Short Story: The Mystery At Hammond Mansion Part 1 (Of 5)

 

 

Picturesque. That was the word that the locals used to describe Hammond Mansion. And it was quite a splendid establishment. Regally standing on the hill alone. It was a feast to everyone’s eyes including Inspector Emment Corrigan as he arrived following the murder of a woman Marie Hughes who worked as a housekeeper at the house. The family was assembled in the living-room awaiting his arrival. He scanned the room, accepted a cup of tea from a female worker at the house and made pleasantries while inwardly sizing up the suspects. There was father of the house Marcus Hammond, late 50s, walked with a cane and had rosy red cheeks that Emment guessed must be high blood pressure, drink or a combination of the two, mother of the house Mary-Anne Hammond, mid-fifties, extroverted to the point of irritating with an apron with printed granny smith apples, eldest son Gregory Hammond, late thirties, a very serious-looking man whose profession was a doctor, Gregory’s wife Emilia, late thirties, very prim and proper and whose profession was a professor at a prestigious University in Dublin, the only daughter of the family Charlotte James, early thirties, homely and bubbly and owned her own restaurant, her husband Mitchell James, mid-thirties, jolly-looking and owned the restaurant with Charlotte and youngest son Alexander Hammond-Kelly, late twenties, very proper and assertive and whose profession was a lawyer, his husband Josh Kelly-Hammond, late twenties, introverted with a sincere smile and whose profession was in question but Emment was sure he’d seen the name before somewhere.

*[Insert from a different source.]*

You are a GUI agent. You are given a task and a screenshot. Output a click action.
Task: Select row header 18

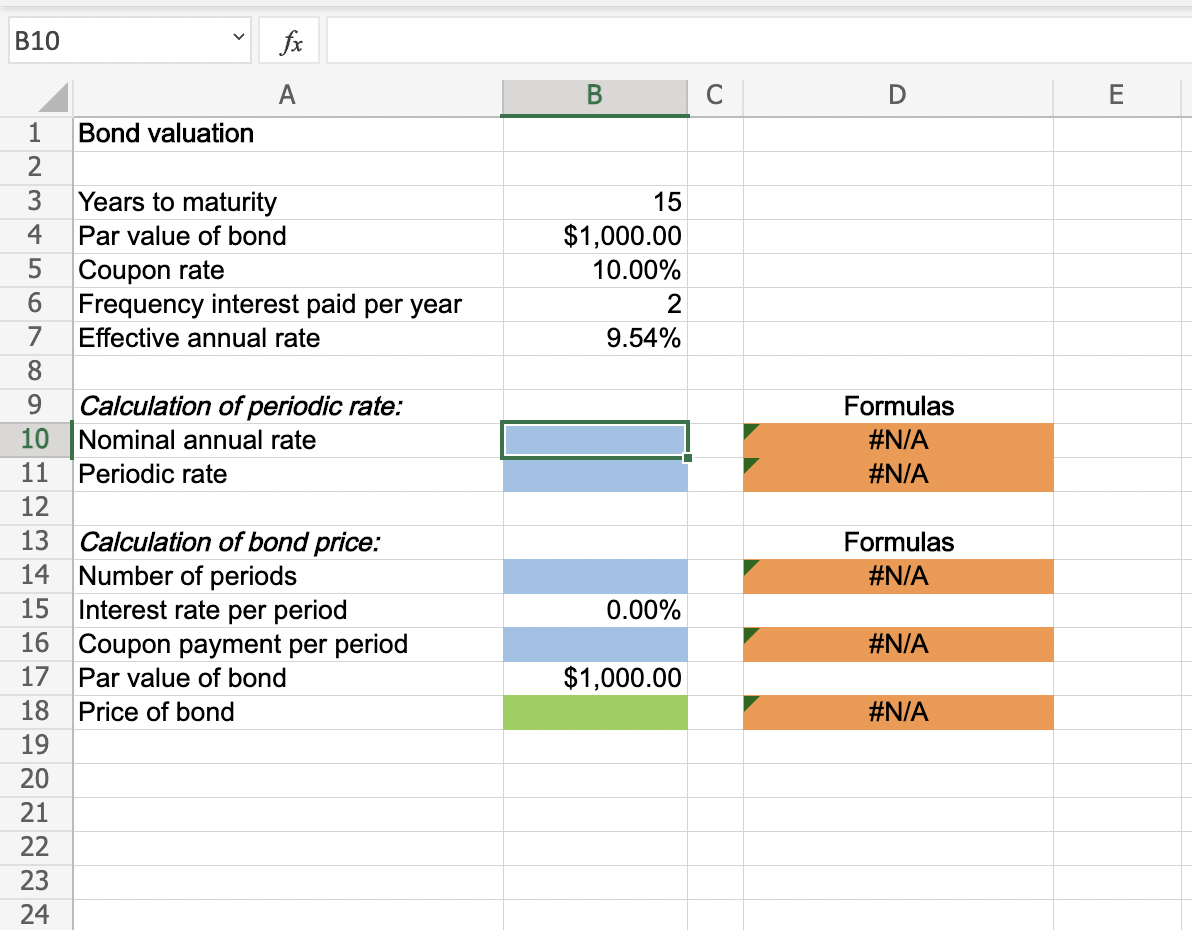[x=36, y=712]
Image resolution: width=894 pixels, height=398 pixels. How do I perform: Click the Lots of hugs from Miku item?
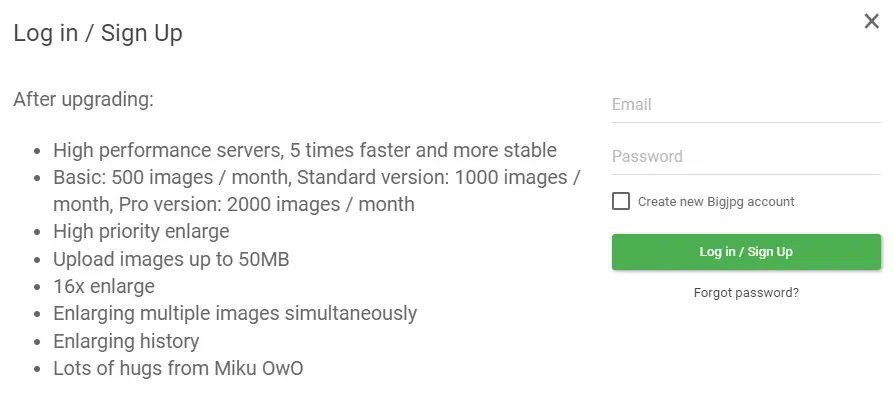(x=178, y=368)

“Who lives in the house?”, Emment asked.

“It is only Mary-Anne and myself since everyone flew the nest. It has been a massive shock to us all. The woman had been here just a few short months. She had great references and all. We think it may have been a burglary that went wrong or something of the sort …”, Marcus answered.

“Nothing was taken Mr. Hammond.”

Marcus Hammond went pale.

“Well I can’t think what this man could have been after. Maybe she was seeing this chap and he was a violent sort.”

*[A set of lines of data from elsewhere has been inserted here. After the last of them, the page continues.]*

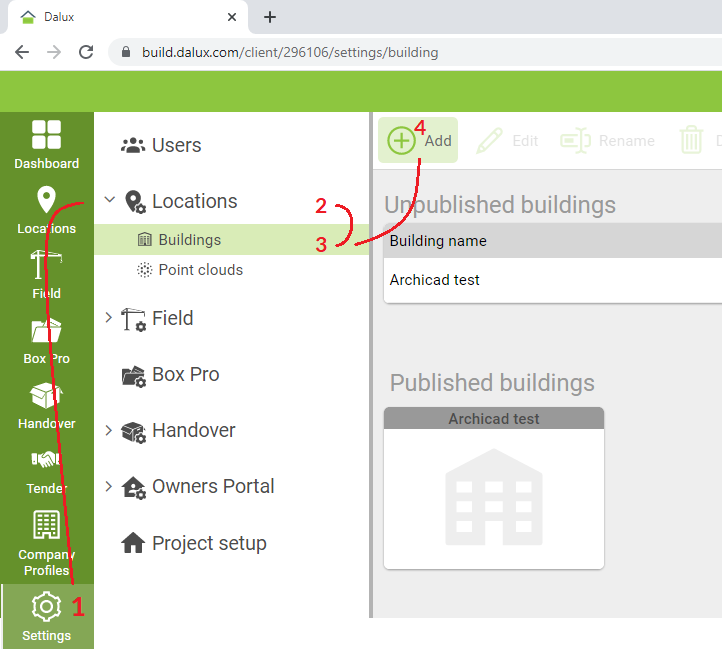The width and height of the screenshot is (728, 650).
Task: Reload the page with browser refresh button
Action: pos(86,52)
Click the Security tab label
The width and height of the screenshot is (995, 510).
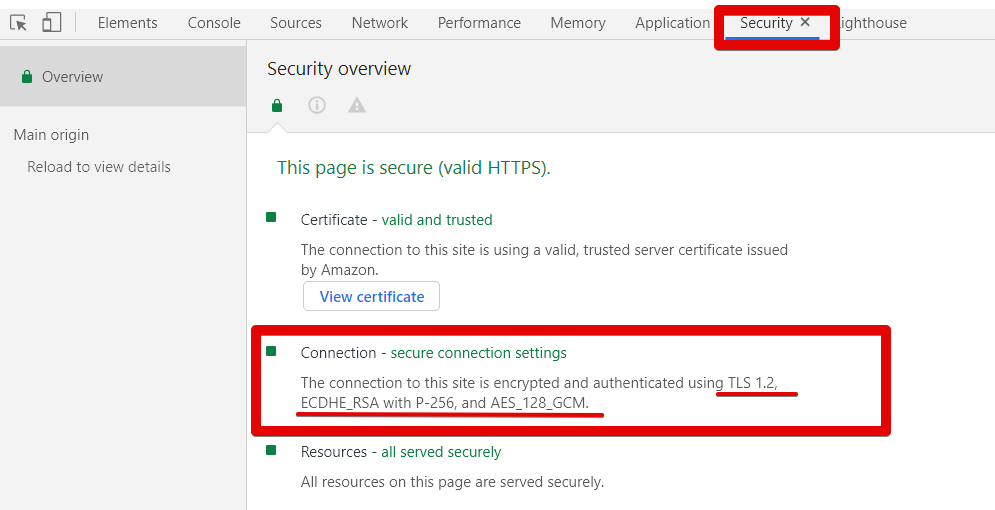pos(766,23)
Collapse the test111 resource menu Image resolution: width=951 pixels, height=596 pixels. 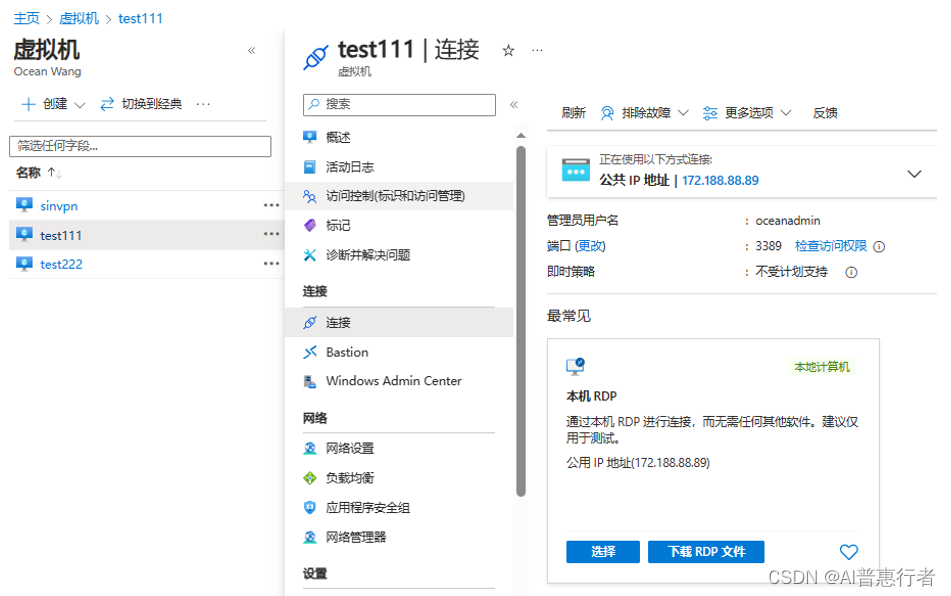point(514,105)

“Was there anyone with a grudge against …”

“I have no idea. We didn’t know the girl that well. She just worked here.”

“No, Mr. Hammond, I was going to ask if there was anyone with a grudge against any of you?”

At this question each member of the family paled.

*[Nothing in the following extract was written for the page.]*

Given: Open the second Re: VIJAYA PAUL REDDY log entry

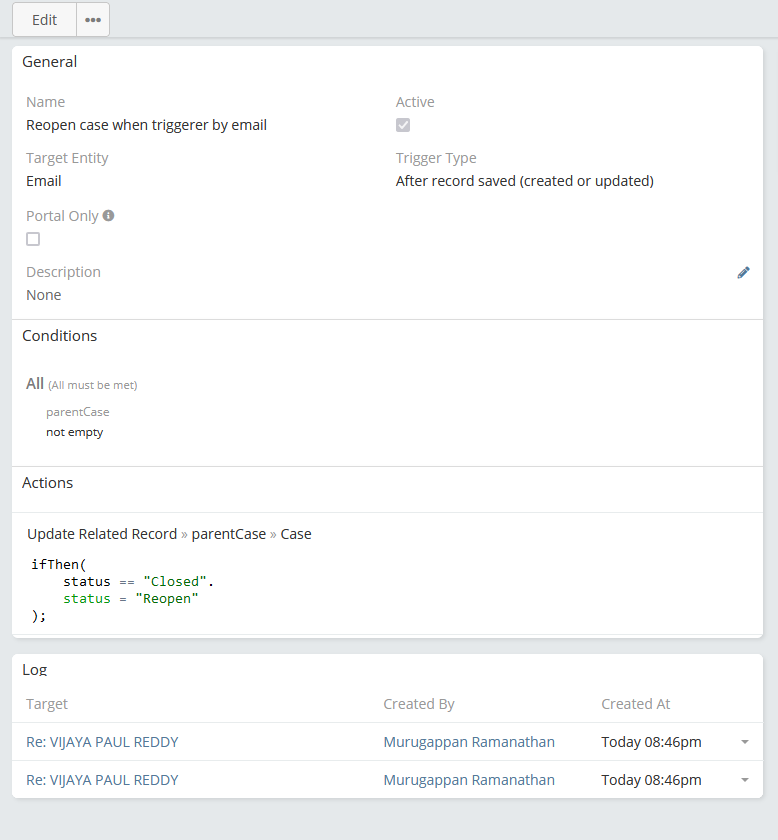Looking at the screenshot, I should coord(102,780).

“But why would this man kill the girl if they had a grudge against any of us?”

“I don’t know. It’s just a theory. Maybe this man came with the idea to kill … someone else and Marie Shepherd interrupted him.”

“So you’re sure it’s a man?”, asked Josh.

Emment hadn’t really considered this. Statistics-wise most killers were men. He had just assumed they were looking for a man.

“Well … come to think of it, no.”

“So it could be a woman or a non-binary person?”

Non-binary? This was all new to Emment. Alexander rolled his eyes.

“Josh, non-binary only exists on Tumbler.”

Josh rolled his eyes.

“No Alex, it doesn’t.”

“Well in any case, has anyone a grudge against any of you?”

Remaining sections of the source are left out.